Clearly, the teacher understood her students and what was expected of them in 1st grade. This learning experience is more likely to stay with the student vs. a grammar worksheet on ellipses. The assessment was in context and authentic. What made it effective was the quality of the timing and the teaching.
Formal Conference with a 5th Grade Reader
I am always willing to try whatever strategy the teachers are attempting to embed in their practice. Recently, a 5th-grade teacher asked me to model a reading conference. After reviewing current literature and finding a conferring template (“It’s been a while since I have done one of these,” I confided to the teacher.), I felt ready enough.
The first video depicts my conversation with a reader before she spends a couple of minutes reading the book she selected for independent reading time.
The second video is of our conversation about what she read, what I thought she was doing well, and a few teaching points to consider for the future.
As teachers, we learn so much about our students when we have real conversations. In this one instance I discovered the following:
The student is a courageous reader, willing to take risks in new genres. This likely means she is also a confident reader. She can apply strategies learned and is also open to new ones.
The classroom library is diverse and has high-interest texts.

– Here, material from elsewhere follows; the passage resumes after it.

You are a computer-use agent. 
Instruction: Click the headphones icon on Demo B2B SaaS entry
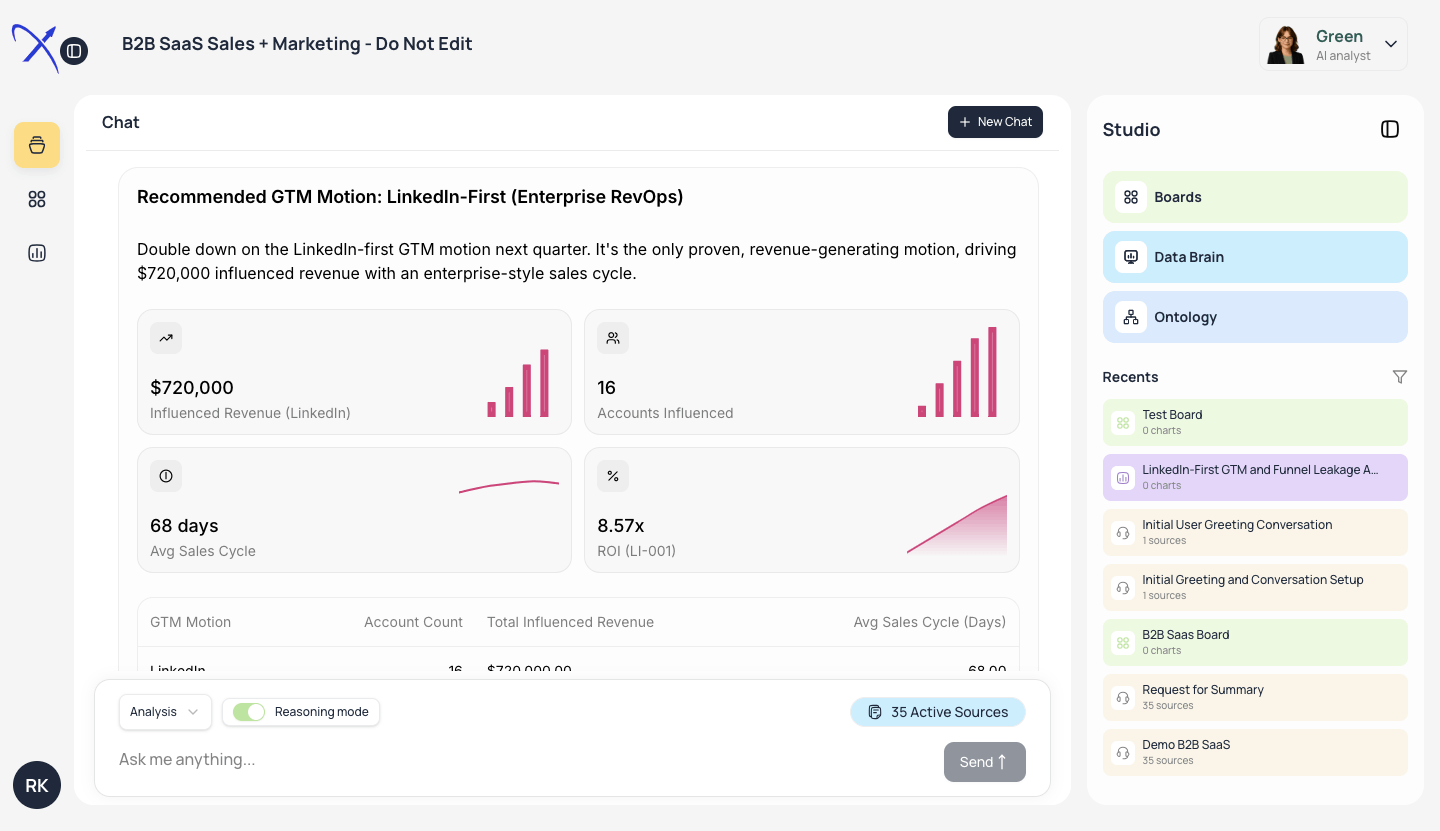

The teacher is providing students with adequate time to read independently (the student was almost done with her book).
We live in a culture that values outcomes over process. If we don’t have something to show for our work, did we accomplish anything? Yet getting things done has a cost, such as often missing much of the journey we took to arrive at success. Conferring with readers and writers is a process that is also the outcome. So much can be learned if we are willing and able to pay attention to what is shared.
References
Ackerman, K., & McDonough, J. (2016). Conferring with Young Writers: What to Do When You Don't Know What to Do. Portland, ME: Stenhouse.
Routman, R. (2018). Literacy Essentials: Engagement, Excellence, and Equity for ALL Learners. Portland, ME: Stenhouse.